Required task:
Determine how many lines in the data below contain the word "height". Reply with the number alone.

Input material:
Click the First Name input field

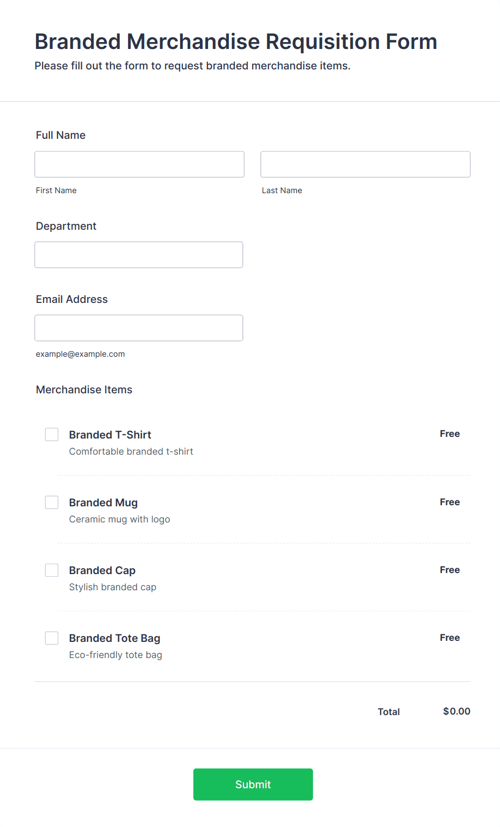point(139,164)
==
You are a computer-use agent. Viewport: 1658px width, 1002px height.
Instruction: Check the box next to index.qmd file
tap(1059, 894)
==
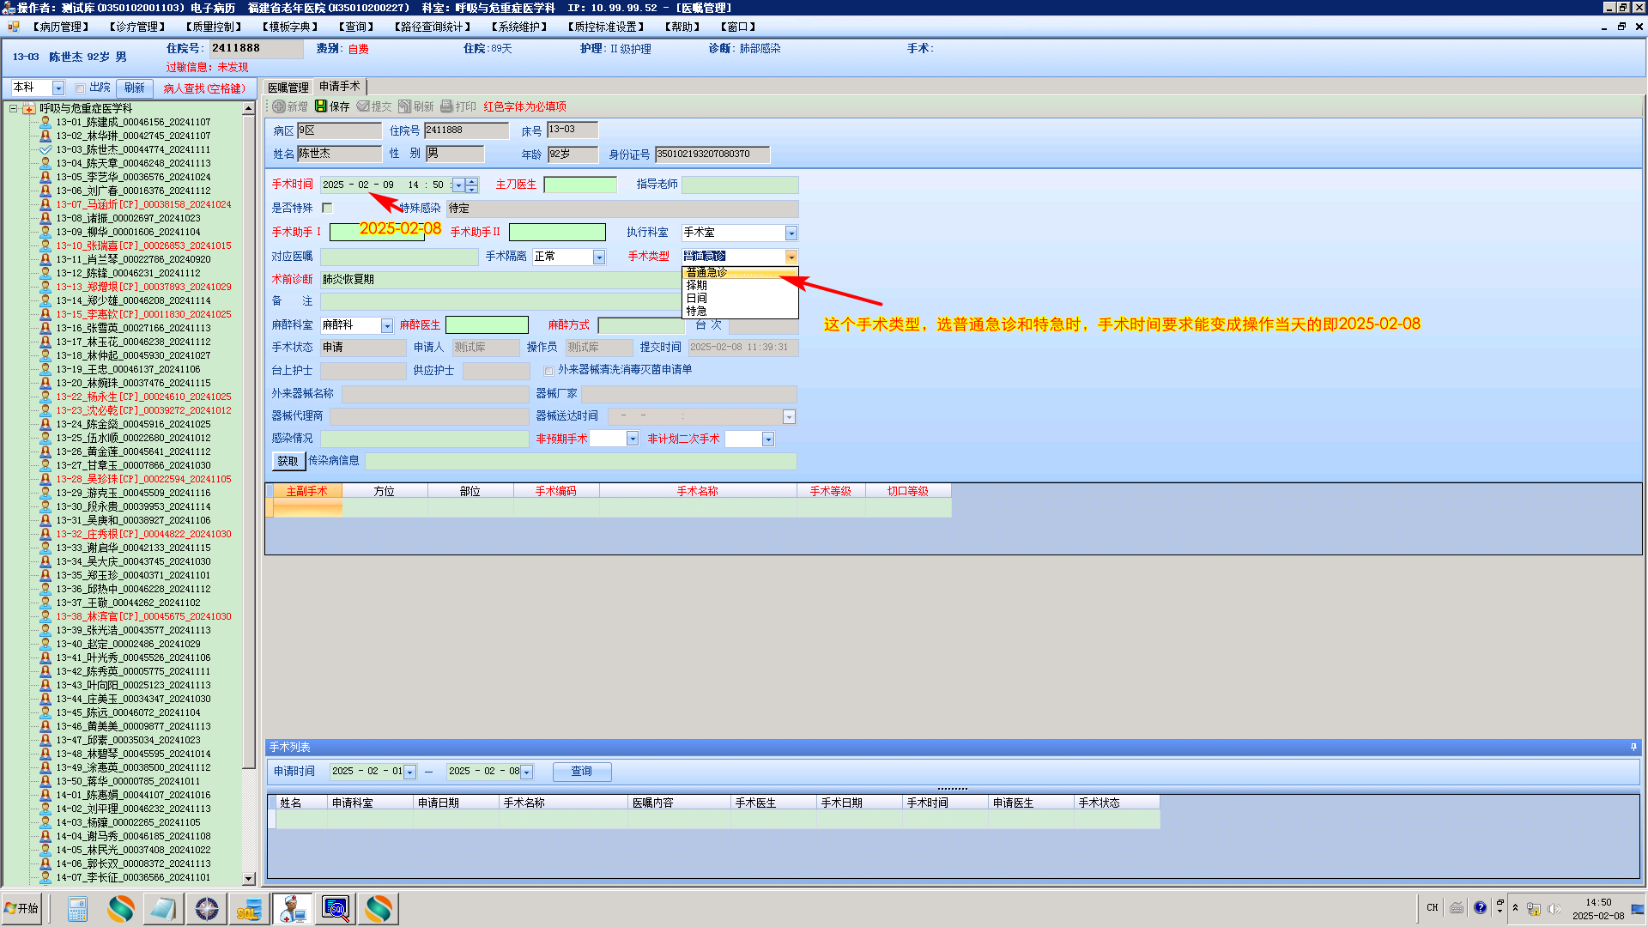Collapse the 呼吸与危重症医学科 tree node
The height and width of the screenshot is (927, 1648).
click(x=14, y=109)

Written answer:
2